Data supplied:
+ + +

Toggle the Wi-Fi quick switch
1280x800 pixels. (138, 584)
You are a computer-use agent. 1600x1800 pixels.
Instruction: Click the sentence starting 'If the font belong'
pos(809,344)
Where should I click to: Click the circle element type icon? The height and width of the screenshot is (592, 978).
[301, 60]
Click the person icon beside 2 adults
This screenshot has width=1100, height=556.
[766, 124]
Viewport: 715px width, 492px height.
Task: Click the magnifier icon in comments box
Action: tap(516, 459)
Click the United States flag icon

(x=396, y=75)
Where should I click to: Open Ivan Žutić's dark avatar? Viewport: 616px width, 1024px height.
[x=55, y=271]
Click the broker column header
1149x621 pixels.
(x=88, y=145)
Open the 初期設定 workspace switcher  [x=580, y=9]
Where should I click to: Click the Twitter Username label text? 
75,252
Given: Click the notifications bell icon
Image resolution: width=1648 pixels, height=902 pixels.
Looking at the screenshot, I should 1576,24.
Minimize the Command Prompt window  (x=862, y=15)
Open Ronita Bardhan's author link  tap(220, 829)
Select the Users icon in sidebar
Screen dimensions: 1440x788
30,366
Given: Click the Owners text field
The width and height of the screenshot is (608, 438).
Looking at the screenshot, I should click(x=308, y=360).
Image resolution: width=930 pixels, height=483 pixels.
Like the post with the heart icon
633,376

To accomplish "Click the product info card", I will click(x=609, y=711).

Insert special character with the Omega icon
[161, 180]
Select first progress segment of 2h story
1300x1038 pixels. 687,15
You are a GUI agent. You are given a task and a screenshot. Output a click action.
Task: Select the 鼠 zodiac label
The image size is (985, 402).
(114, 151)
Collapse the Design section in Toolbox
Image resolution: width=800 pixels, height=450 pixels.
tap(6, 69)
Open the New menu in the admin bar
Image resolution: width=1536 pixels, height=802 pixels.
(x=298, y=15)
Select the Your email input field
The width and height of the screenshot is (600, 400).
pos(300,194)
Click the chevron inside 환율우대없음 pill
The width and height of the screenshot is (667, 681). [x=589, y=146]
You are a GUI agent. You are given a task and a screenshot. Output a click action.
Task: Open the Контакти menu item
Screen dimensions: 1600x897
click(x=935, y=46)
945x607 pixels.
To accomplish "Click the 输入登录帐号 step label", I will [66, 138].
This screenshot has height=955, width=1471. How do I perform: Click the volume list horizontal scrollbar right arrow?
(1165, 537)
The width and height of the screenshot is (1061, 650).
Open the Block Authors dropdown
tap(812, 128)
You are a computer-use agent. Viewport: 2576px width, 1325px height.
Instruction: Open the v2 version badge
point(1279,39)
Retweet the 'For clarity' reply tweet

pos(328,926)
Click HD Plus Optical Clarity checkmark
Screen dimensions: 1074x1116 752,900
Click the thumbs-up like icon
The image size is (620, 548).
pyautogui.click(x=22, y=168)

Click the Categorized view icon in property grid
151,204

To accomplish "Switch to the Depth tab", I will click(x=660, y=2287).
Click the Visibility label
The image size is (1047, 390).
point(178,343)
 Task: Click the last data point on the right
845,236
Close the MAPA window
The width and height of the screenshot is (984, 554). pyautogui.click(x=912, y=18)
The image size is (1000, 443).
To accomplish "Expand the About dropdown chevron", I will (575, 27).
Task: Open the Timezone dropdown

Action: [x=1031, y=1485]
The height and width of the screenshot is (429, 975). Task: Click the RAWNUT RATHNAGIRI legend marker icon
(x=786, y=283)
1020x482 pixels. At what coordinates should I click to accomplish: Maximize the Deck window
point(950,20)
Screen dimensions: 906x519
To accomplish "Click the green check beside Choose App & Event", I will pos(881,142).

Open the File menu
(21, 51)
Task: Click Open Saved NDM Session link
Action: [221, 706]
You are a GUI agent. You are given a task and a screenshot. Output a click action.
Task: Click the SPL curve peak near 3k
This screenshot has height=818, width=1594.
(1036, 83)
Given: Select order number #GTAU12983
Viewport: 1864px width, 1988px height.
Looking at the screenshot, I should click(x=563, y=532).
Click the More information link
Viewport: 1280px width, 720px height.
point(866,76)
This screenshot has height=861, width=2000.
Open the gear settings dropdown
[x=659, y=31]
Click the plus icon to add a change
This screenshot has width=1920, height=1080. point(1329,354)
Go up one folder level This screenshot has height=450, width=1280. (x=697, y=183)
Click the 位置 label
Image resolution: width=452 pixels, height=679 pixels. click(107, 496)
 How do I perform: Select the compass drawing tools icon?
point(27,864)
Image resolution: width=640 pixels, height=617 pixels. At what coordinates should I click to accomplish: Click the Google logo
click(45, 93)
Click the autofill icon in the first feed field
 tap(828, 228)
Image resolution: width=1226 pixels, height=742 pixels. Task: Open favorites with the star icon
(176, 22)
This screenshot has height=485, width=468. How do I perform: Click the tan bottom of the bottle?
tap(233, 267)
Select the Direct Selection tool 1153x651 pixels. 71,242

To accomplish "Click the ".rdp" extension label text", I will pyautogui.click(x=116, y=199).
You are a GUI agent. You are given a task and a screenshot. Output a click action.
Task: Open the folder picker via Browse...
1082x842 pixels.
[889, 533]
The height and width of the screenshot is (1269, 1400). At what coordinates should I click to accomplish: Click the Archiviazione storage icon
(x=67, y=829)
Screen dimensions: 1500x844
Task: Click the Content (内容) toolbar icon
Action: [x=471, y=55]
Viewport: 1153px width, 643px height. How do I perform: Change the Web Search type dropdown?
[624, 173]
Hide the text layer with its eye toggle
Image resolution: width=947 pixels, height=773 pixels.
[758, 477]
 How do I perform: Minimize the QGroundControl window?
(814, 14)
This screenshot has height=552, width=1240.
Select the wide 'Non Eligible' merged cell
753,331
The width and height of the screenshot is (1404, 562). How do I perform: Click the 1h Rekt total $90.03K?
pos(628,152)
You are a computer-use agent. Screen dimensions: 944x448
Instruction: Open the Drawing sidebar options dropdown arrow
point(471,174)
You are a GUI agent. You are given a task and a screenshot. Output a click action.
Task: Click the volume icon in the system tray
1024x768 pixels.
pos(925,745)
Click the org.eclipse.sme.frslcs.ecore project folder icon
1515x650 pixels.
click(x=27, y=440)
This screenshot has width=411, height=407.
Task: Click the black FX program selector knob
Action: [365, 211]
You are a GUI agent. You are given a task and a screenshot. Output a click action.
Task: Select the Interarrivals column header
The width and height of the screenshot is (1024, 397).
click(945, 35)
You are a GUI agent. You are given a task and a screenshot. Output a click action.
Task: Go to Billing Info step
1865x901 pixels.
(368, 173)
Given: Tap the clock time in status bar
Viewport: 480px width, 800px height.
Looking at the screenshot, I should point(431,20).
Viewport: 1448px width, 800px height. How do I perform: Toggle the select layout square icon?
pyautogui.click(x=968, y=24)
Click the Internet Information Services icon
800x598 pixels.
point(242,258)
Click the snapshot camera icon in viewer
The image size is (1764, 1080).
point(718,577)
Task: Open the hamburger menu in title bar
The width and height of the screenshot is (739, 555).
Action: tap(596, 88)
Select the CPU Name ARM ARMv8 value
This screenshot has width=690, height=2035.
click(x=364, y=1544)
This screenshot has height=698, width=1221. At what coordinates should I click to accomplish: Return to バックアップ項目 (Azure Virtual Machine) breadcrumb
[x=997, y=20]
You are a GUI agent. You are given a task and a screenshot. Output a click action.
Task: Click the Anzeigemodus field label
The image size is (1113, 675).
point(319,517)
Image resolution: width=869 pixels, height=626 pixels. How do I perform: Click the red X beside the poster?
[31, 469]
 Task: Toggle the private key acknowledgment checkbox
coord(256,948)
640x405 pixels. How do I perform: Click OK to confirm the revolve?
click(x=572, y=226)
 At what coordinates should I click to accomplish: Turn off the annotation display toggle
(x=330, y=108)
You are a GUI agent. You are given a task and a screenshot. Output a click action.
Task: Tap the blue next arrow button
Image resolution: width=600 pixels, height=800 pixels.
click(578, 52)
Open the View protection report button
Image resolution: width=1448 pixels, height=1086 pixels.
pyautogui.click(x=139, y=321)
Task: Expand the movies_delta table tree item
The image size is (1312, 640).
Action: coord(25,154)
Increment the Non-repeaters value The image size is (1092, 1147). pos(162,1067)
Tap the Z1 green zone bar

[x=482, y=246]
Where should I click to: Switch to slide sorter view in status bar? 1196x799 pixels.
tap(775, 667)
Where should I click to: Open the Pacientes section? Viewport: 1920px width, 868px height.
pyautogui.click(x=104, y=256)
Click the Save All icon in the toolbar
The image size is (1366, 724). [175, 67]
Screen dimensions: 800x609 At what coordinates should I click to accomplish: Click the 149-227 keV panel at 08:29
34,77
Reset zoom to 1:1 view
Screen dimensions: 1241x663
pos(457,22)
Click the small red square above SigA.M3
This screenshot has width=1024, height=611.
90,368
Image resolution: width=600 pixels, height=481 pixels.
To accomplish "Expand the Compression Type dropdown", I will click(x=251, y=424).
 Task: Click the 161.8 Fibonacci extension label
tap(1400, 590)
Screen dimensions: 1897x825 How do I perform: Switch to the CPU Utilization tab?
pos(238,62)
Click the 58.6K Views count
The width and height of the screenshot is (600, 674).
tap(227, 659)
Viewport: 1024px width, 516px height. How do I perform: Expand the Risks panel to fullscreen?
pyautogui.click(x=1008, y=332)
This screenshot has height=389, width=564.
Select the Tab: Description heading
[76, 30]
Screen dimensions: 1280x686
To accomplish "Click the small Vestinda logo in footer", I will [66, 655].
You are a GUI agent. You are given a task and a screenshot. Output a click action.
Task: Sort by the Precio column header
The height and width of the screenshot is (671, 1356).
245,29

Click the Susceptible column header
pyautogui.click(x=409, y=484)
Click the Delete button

+ + +

Task instructions: Go through the records above and copy every line holding the word "item".

Answer to this problem:
Task: Open the Контакти menu item
Task: Expand the movies_delta table tree item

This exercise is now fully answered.